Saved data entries
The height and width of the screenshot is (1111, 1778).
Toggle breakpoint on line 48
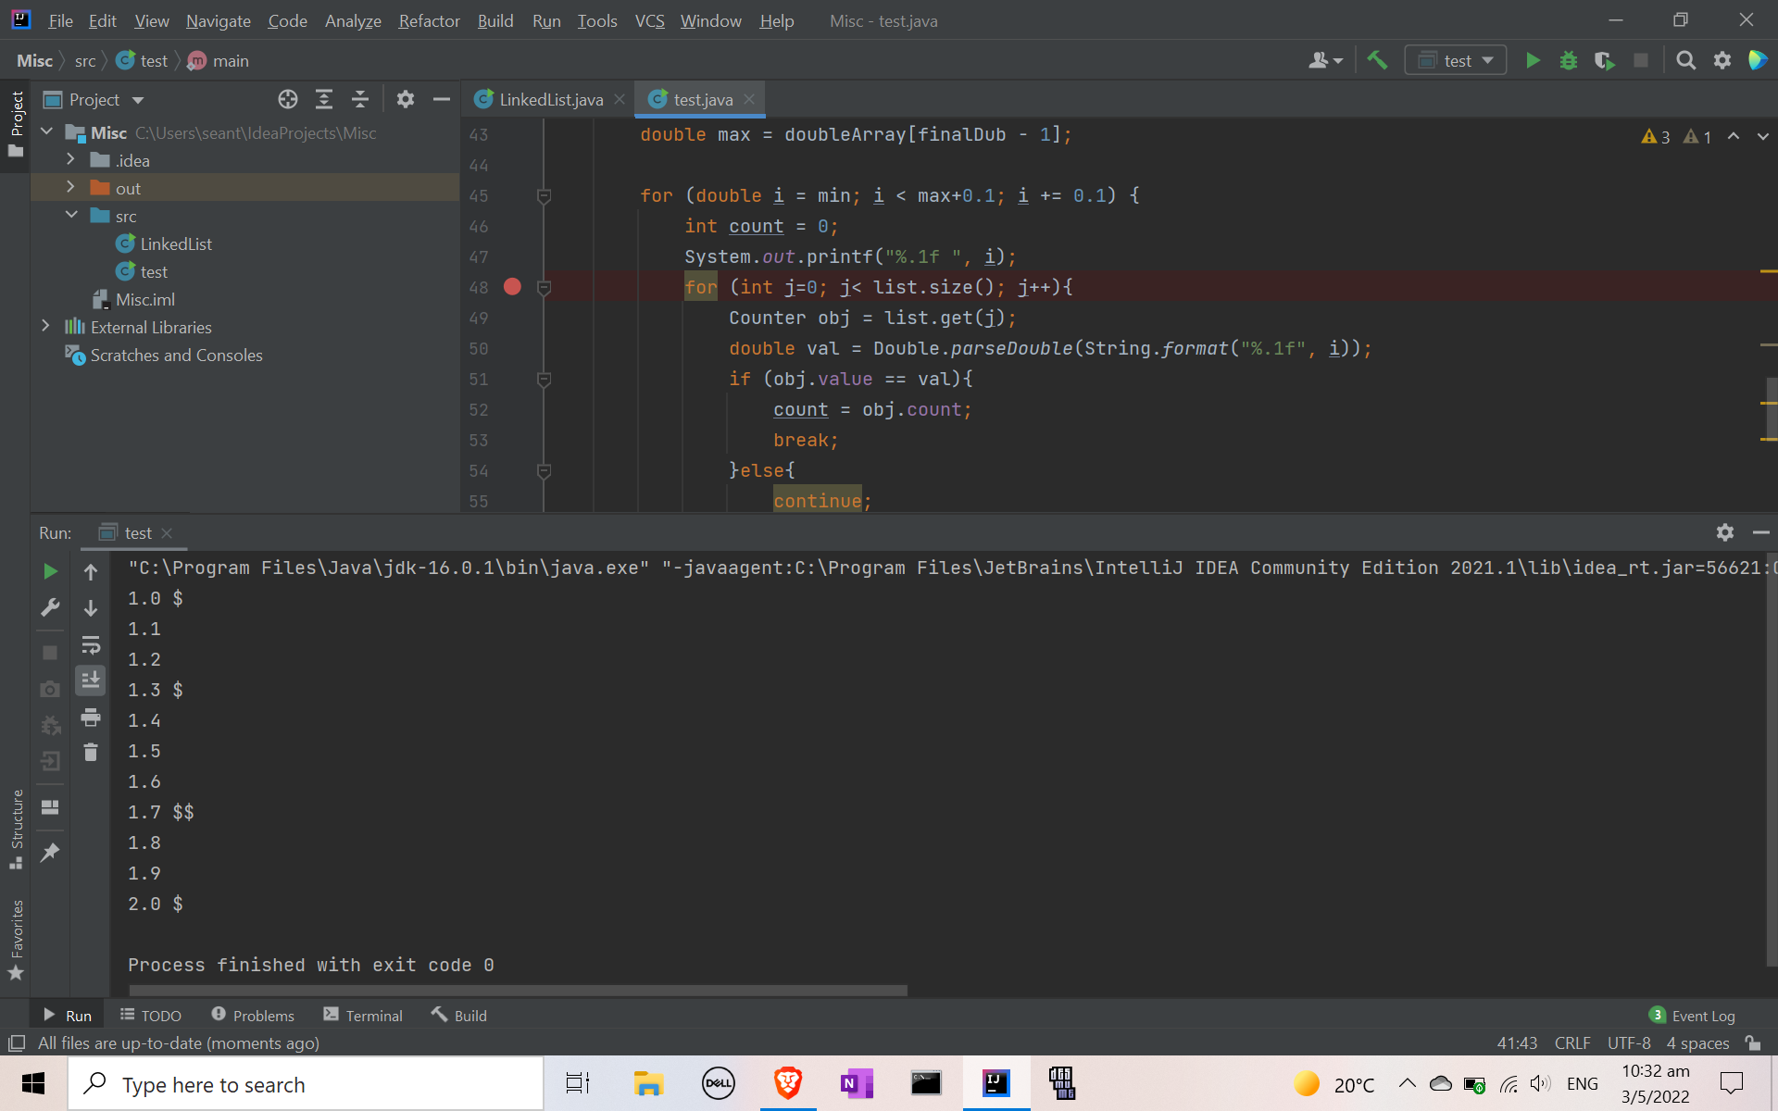pyautogui.click(x=511, y=287)
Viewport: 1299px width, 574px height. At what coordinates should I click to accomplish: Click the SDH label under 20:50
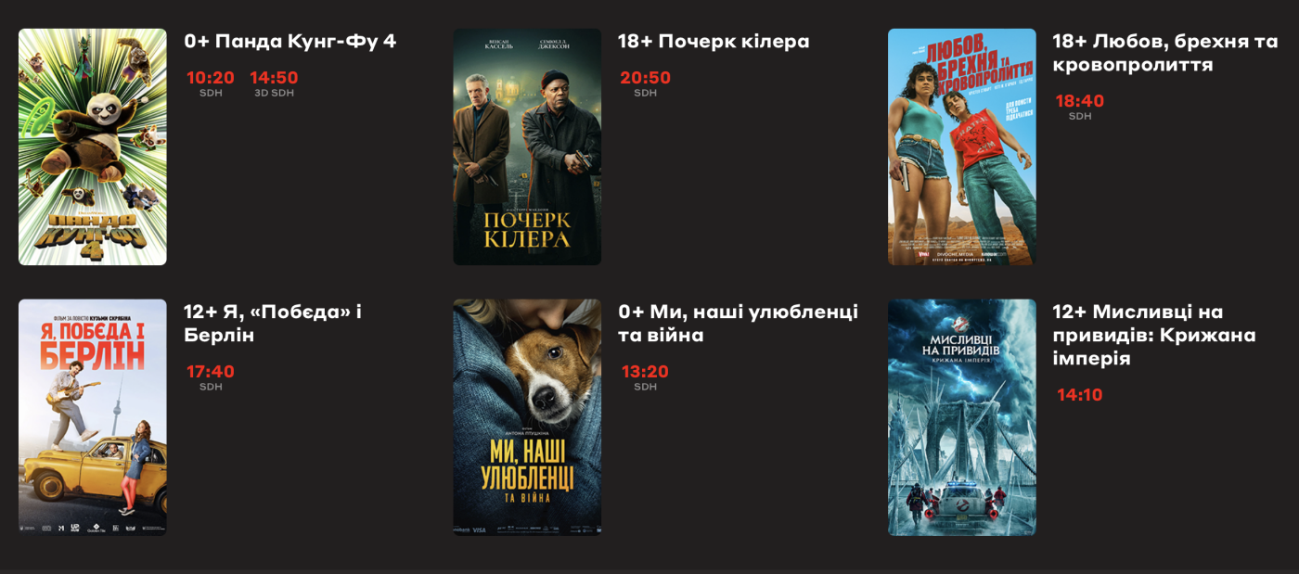(x=645, y=94)
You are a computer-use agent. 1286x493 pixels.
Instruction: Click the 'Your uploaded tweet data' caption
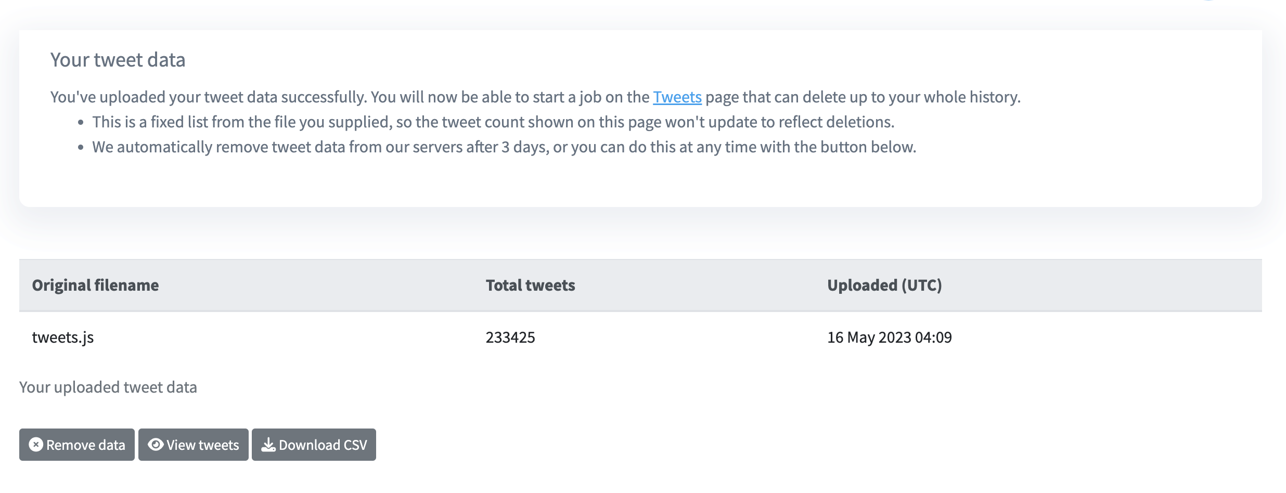(108, 387)
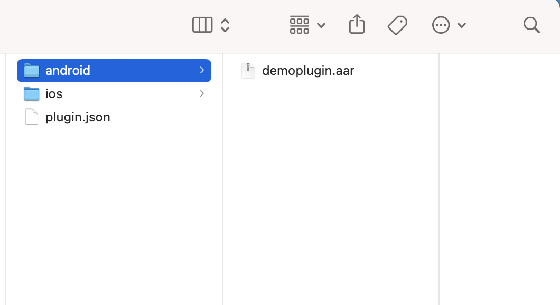Expand the Action menu dropdown chevron
560x305 pixels.
click(461, 25)
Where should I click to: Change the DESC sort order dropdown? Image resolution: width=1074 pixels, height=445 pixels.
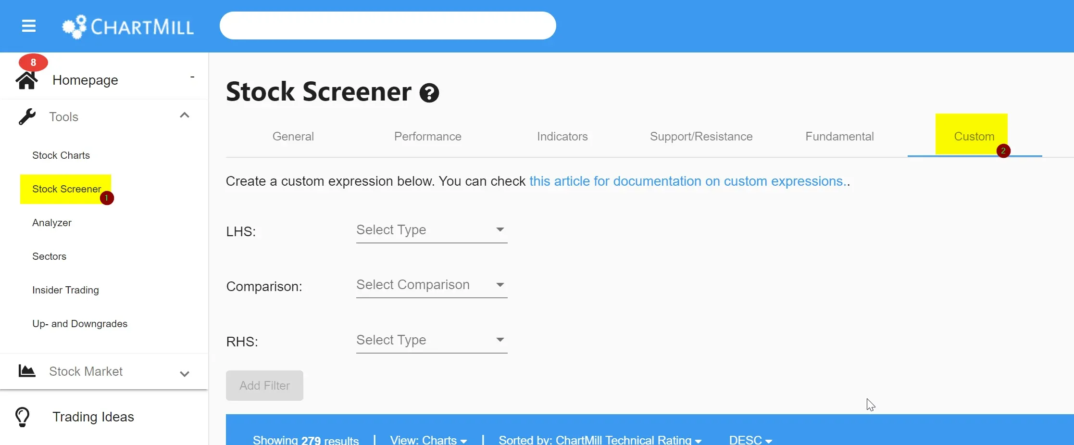750,440
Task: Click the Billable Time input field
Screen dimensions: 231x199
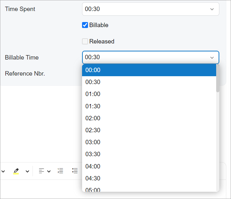Action: pyautogui.click(x=142, y=58)
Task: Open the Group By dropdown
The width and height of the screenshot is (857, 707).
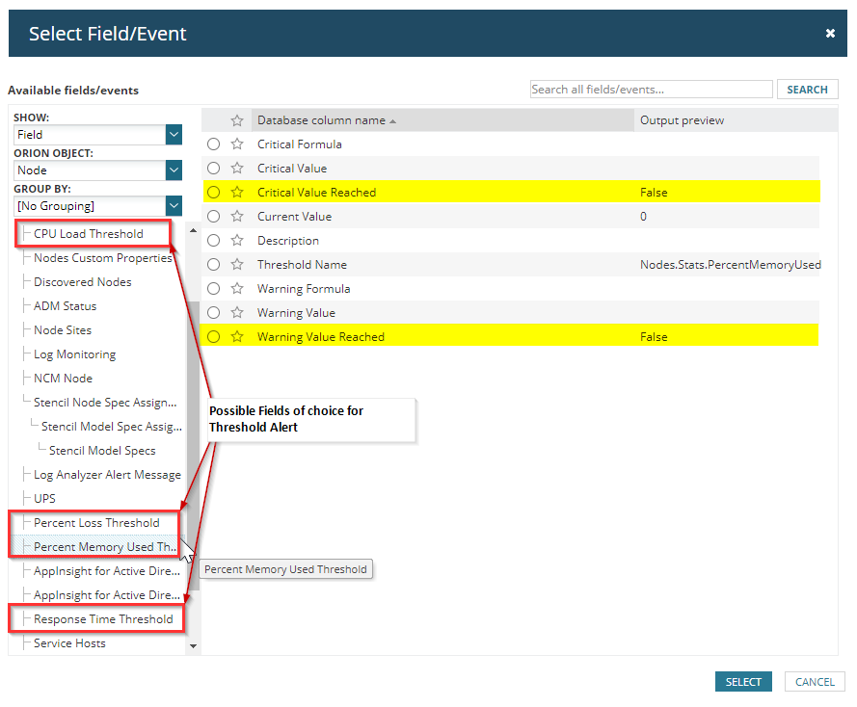Action: 174,206
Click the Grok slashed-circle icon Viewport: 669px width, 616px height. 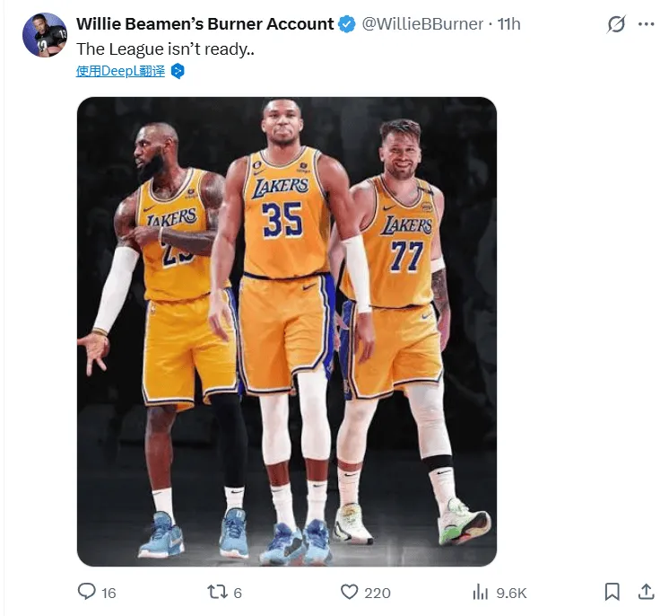click(616, 24)
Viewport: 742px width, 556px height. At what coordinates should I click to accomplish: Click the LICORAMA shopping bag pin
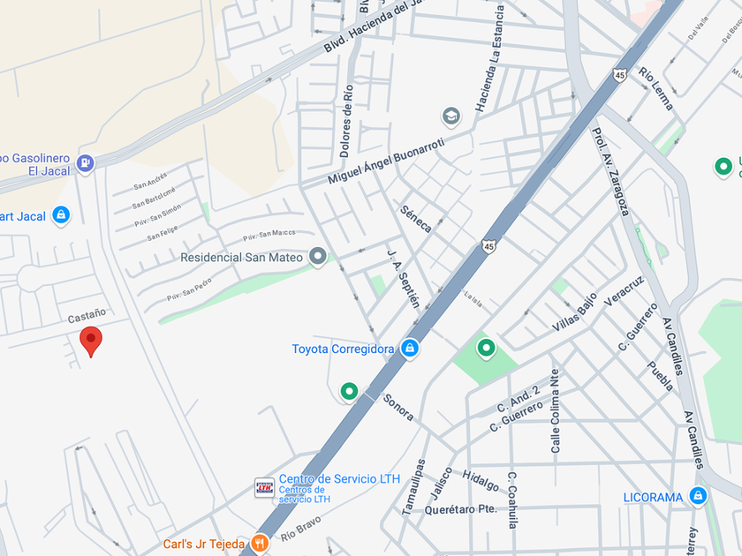698,496
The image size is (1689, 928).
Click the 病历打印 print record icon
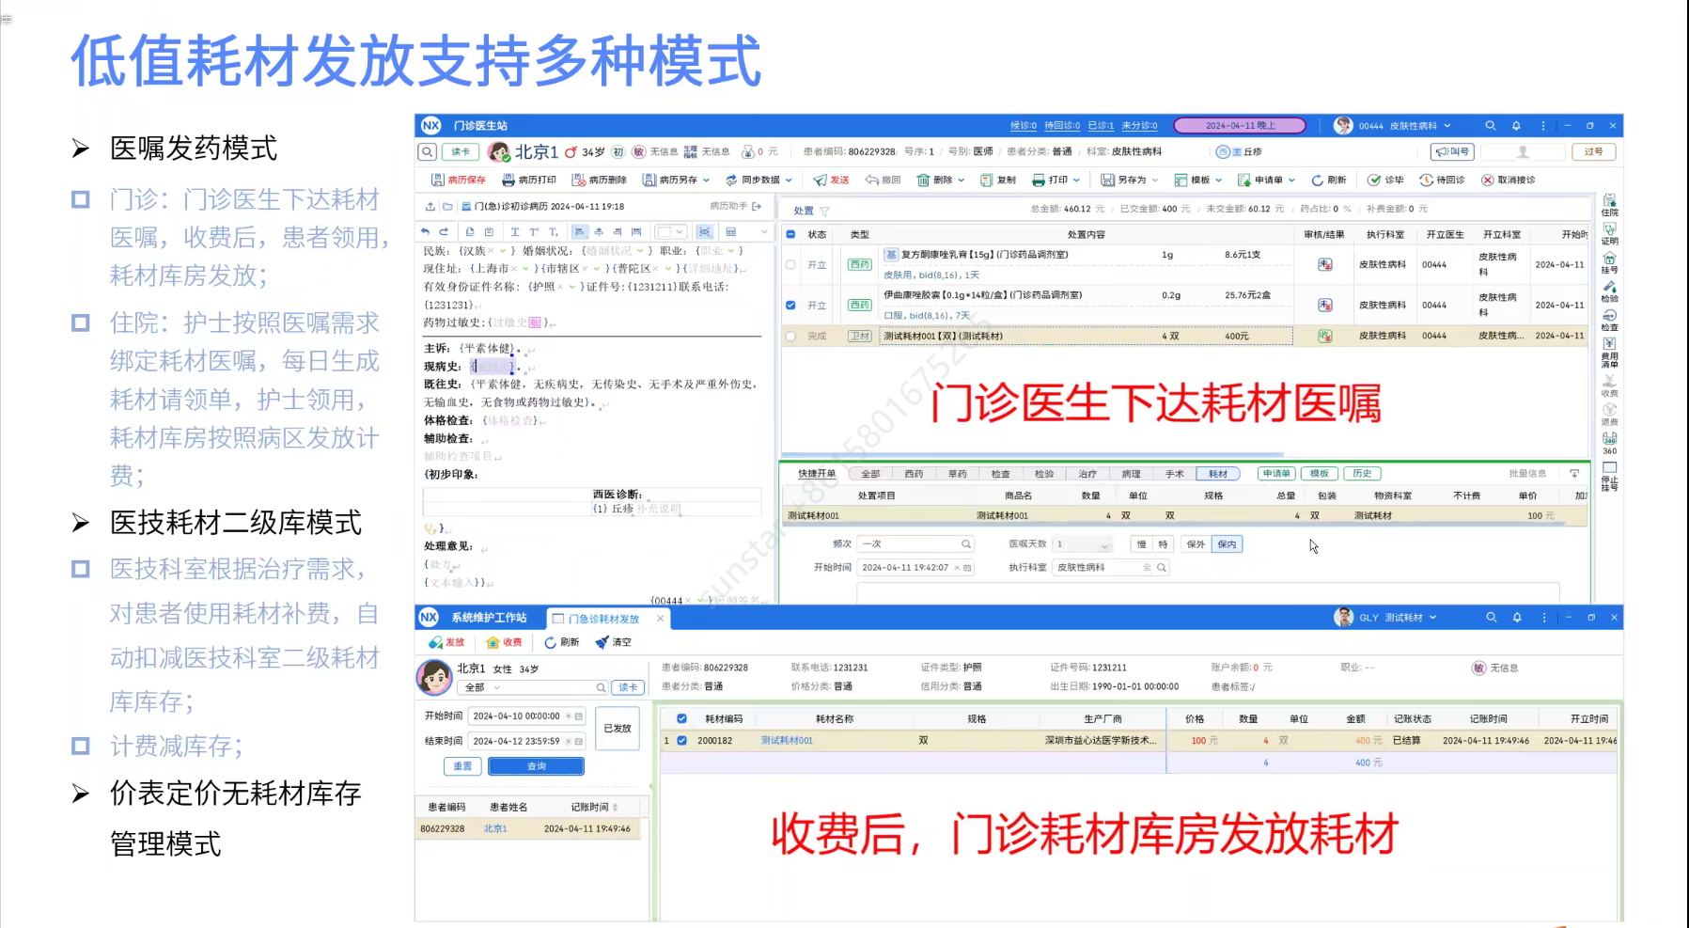pyautogui.click(x=508, y=180)
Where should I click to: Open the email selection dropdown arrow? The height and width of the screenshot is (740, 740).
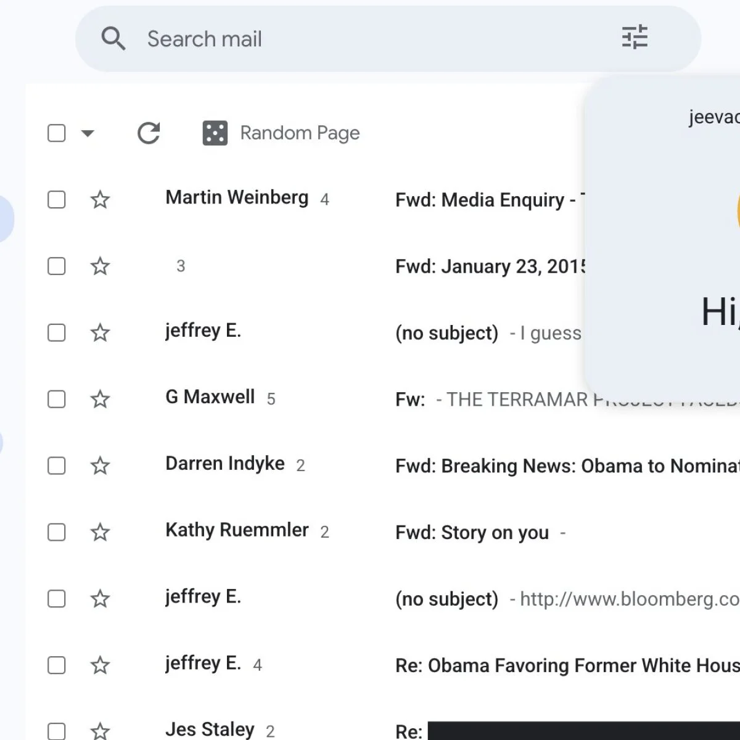click(x=88, y=133)
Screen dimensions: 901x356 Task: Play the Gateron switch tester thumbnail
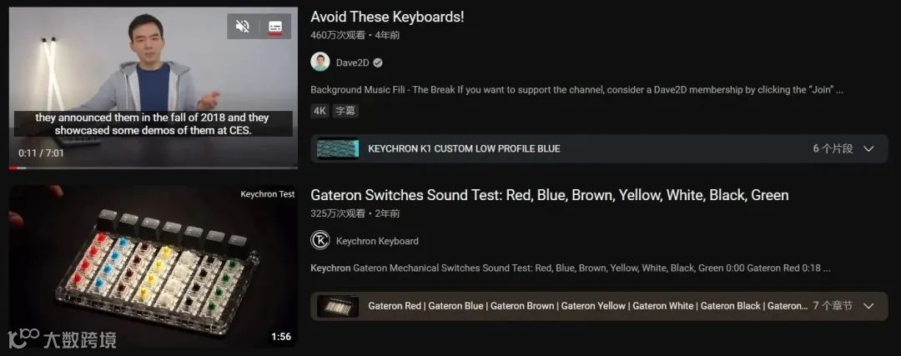coord(154,267)
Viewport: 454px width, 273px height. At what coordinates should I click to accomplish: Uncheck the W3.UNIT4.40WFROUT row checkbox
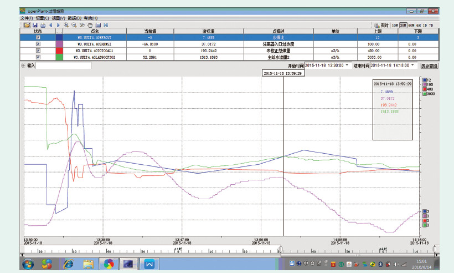coord(38,37)
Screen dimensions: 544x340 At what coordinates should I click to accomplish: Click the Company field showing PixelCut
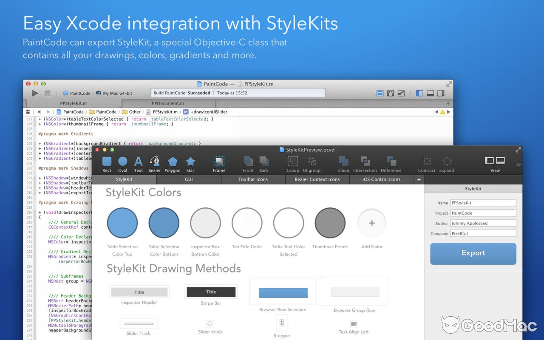(483, 233)
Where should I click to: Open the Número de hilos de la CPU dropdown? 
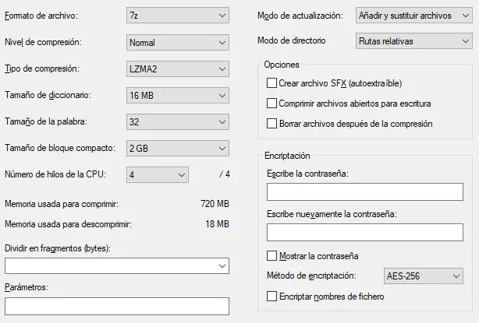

# Exercise directions:
An exact copy of the lines from the one with "Screen dimensions: 544x340" through the end of the entries above, both included, is the whole answer. It contains no pictures.

# Response:
Screen dimensions: 544x340 At what coordinates should I click to accomplish: Click the Company field showing PixelCut
(483, 233)
Where should I click to: Open the Número de hilos de la CPU dropdown? 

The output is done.